IN THE UPPER TRIBUNAL                                                                 Case No.CE/698/2013<



Before Judge Mark


Decision:  1. The appeal is allowed.   I set aside the decision of the tribunal and I remit the case to be reheard by a new tribunal in accordance with the directions below.





  1. This is an appeal with the permission of an Upper Tribunal Judge from a decision of the First-tier Tribunal dated 7 November 2012 upholding a decision of a decision maker that while the claimant had limited capability for work, she did not have limited capability for work-related activity and was not therefore entitled to the support component of ESA.    


  1. The claimant suffers from mental health problems.  The decision maker decided that she had limited capability for work but not for work-related activity.  She did not satisfy any of the descriptors in Schedule 3 to the Employment and Support Allowance Regulations 2008 (the 2008 Regulations) and the issue before the tribunal was whether by reason of the claimant’s mental health problems, applying regulation 35 of the 2008 Regulations, there would be a substantial risk to the claimant’s mental or physical health if she were found not to have limited capability for work-related activity.  There is no suggestion in this case of any risk to anybody else.


  1. The difficulty faced by the tribunal was that although the Secretary of State had determined over a year previously, on 6 October 2011 that the claimant did not have limited capacity for work-related activity, and although the claimant does not seem to have appealed until the end of March 2012, there is not a shred of evidence from the Secretary of State as to what work-related activity the claimant is expected to undertake, or indeed if she is expected to undertake any work-related activity.  Instead the Secretary of State’s submissions to the tribunal were concerned only in the most general terms with the provisions of regulations 34 and 35 of and Schedule 3 to the 2008 Regulations.

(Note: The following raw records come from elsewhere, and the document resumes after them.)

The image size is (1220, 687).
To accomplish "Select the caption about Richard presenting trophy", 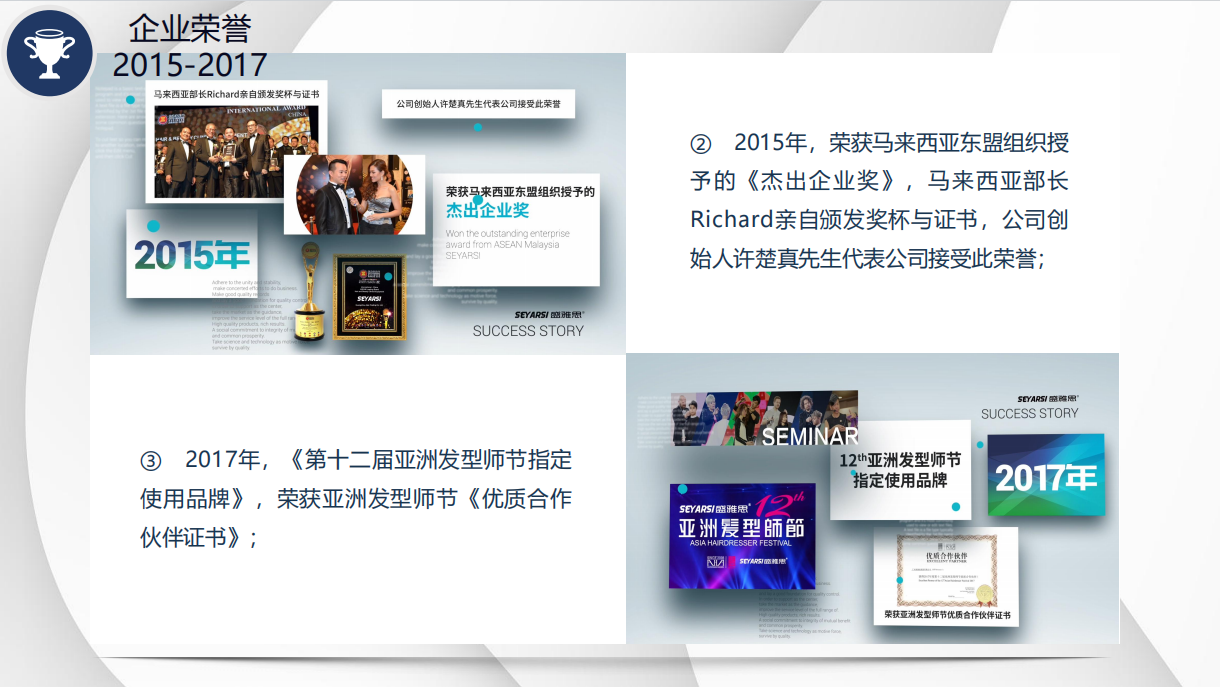I will [x=236, y=93].
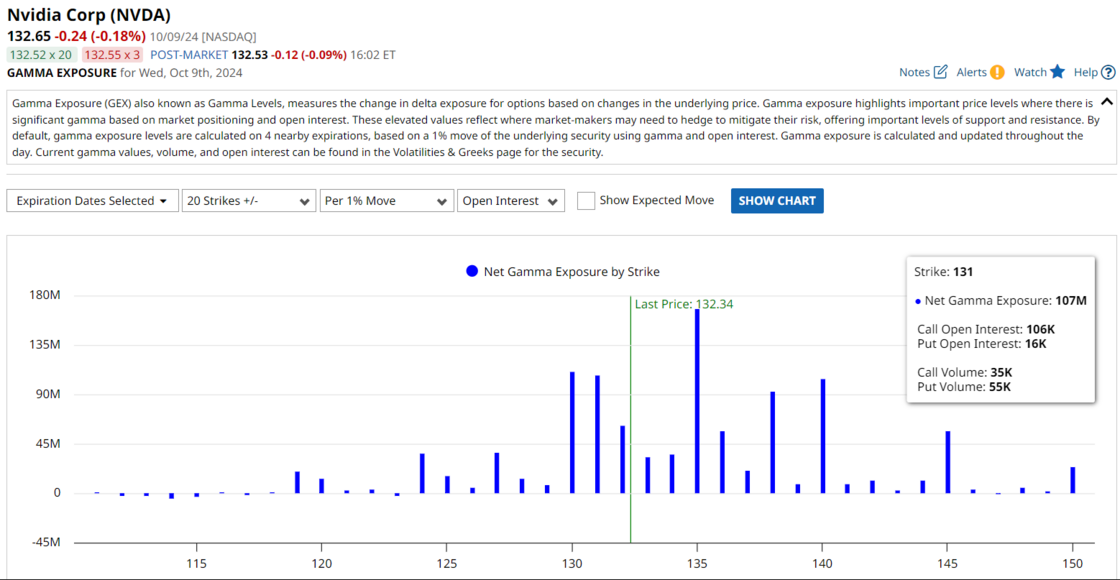Viewport: 1120px width, 580px height.
Task: Click the green Last Price line on the chart
Action: (x=630, y=430)
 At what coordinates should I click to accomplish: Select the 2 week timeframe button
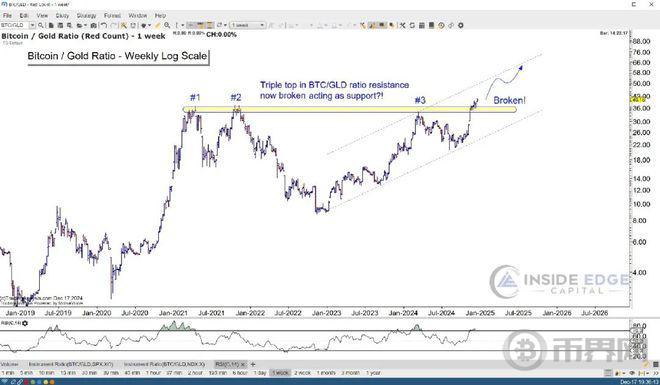[x=303, y=373]
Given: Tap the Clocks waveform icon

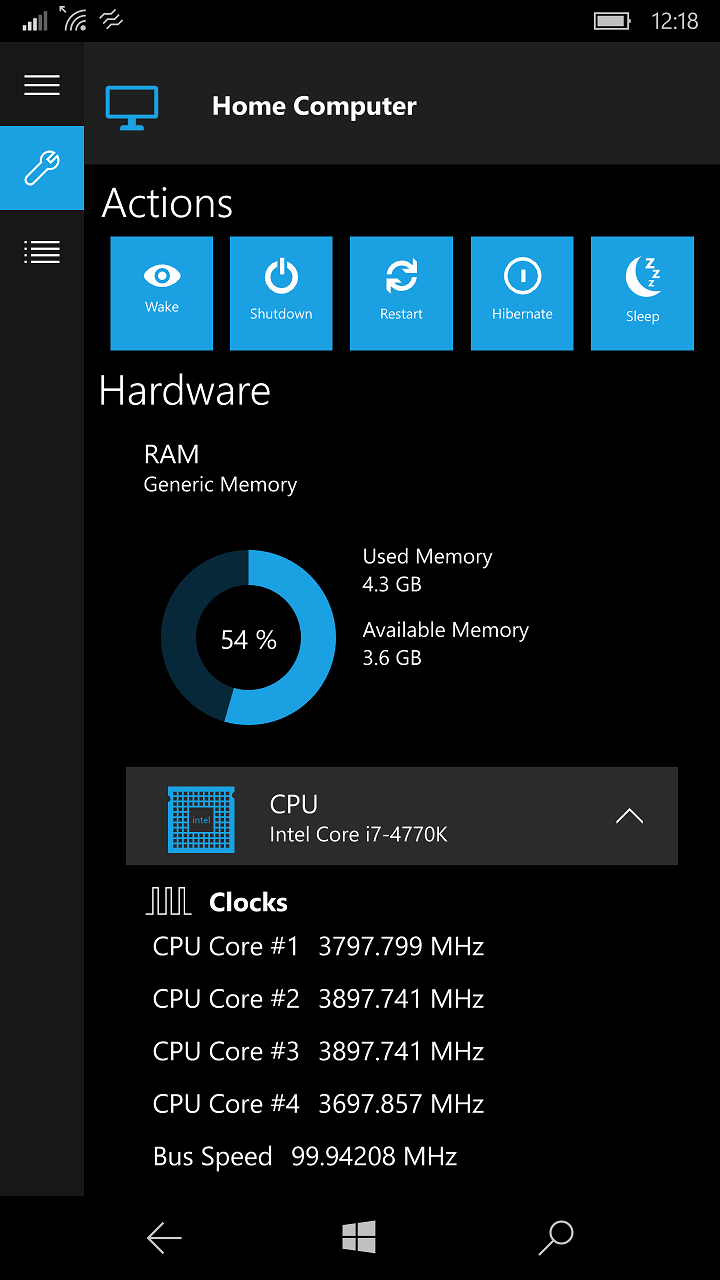Looking at the screenshot, I should coord(168,902).
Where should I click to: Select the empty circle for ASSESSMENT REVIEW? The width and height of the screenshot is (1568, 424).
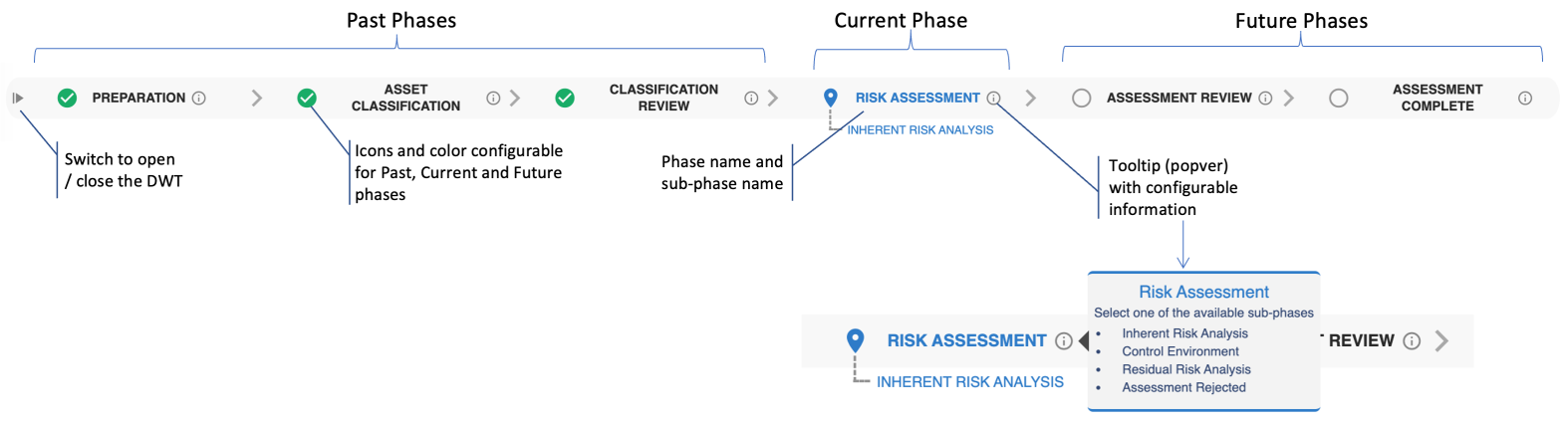[x=1082, y=98]
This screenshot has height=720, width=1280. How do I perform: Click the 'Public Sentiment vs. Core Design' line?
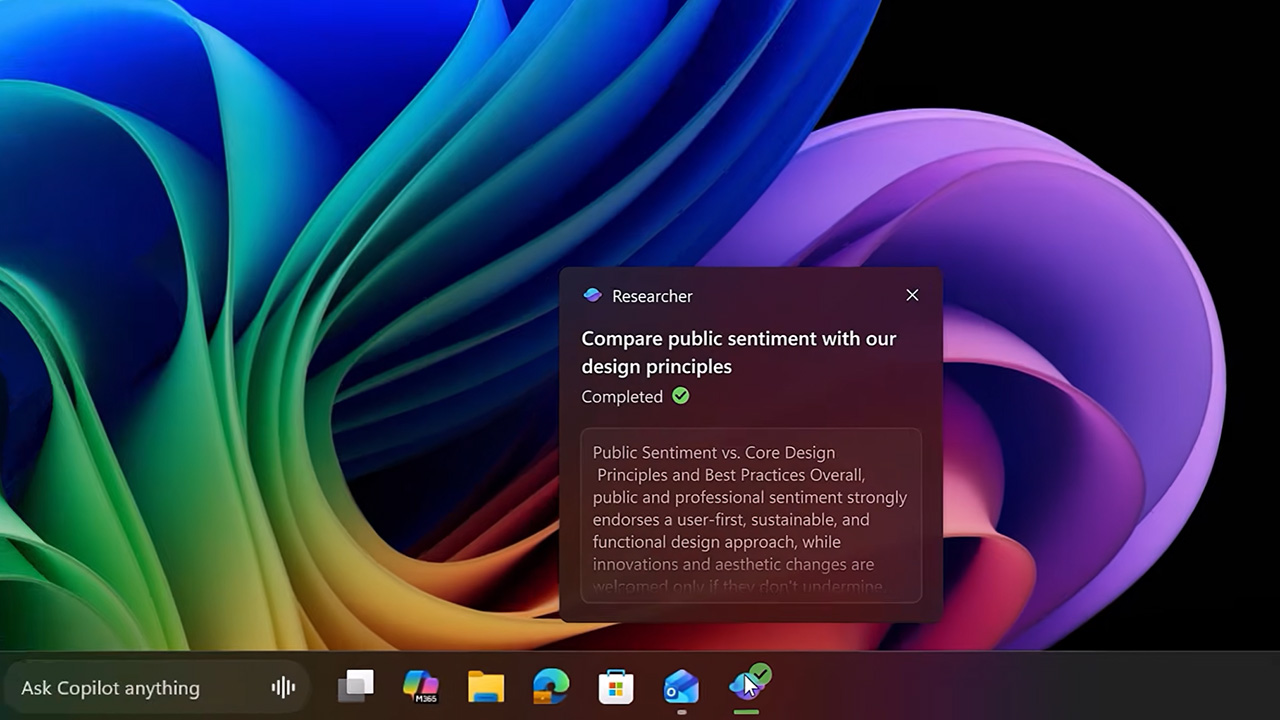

  1. Faced with this the tribunal considered at length what work-related activity was, and its purpose, by reference to regulations 54 to 57 of the 2008 Regulations, and concluded that it did not consider that to take part in such activity was arduous, demanding or intrusive, or invasive of a claimant’s privacy or in any way disproportionately troublesome or bothersome, especially having regard to the provisions in regulation 57 that enable the interview to take place at the claimant’s home or by telephone.  It also referred to regulations 3 to 6 of the Employment and Support Allowance (Work Related Activity) Regulations 2011 (the 2011 Regulations) which authorised the Secretary of State to require a person such as the claimant to undertake specific, reasonable work-related activity, set out the circumstances in which directions can be given about work-related activity, provides for a duty on the part of the Secretary of State to notify a person of a requirement to undertake work-related activity in a written action plan, and to disapply a requirement in relation to a work-related activity when it would be unreasonable to require a person to undertake it.


  1. At p.16 of the file is a letter from the claimant in which she states that the pressure and fear of being expected to attend work related issues was extremely disturbing for her and was affecting her efforts to get back to a normal life.  At p.28 she states that she avoids answering the door or the phone unless she knows who the caller is.  At pp.33-34 she states that her anxiety is easily aroused when trying to cope with changes and is increased when meeting people even if she knows them.


  1. By a direction dated 1 August 2012, a tribunal ordered that if it was asserted by the Secretary of State that the claimant satisfied regulation 29(2)(b) of the 2008 Regulations (which relates to the claimant being at substantial risk if found not to have limited capability for work) the Secretary of State should make written submissions as to this and his position in relation to regulation 35.  The submissions of the Secretary of State in response, received on 8 August and 11 September 2012, simply referred back to paragraph 3 of the original submission and to the view of the approved disability analyst (a registered nurse) that she should remain in the support group.  This said nothing that had not already been said and was not an appropriate response to this direction.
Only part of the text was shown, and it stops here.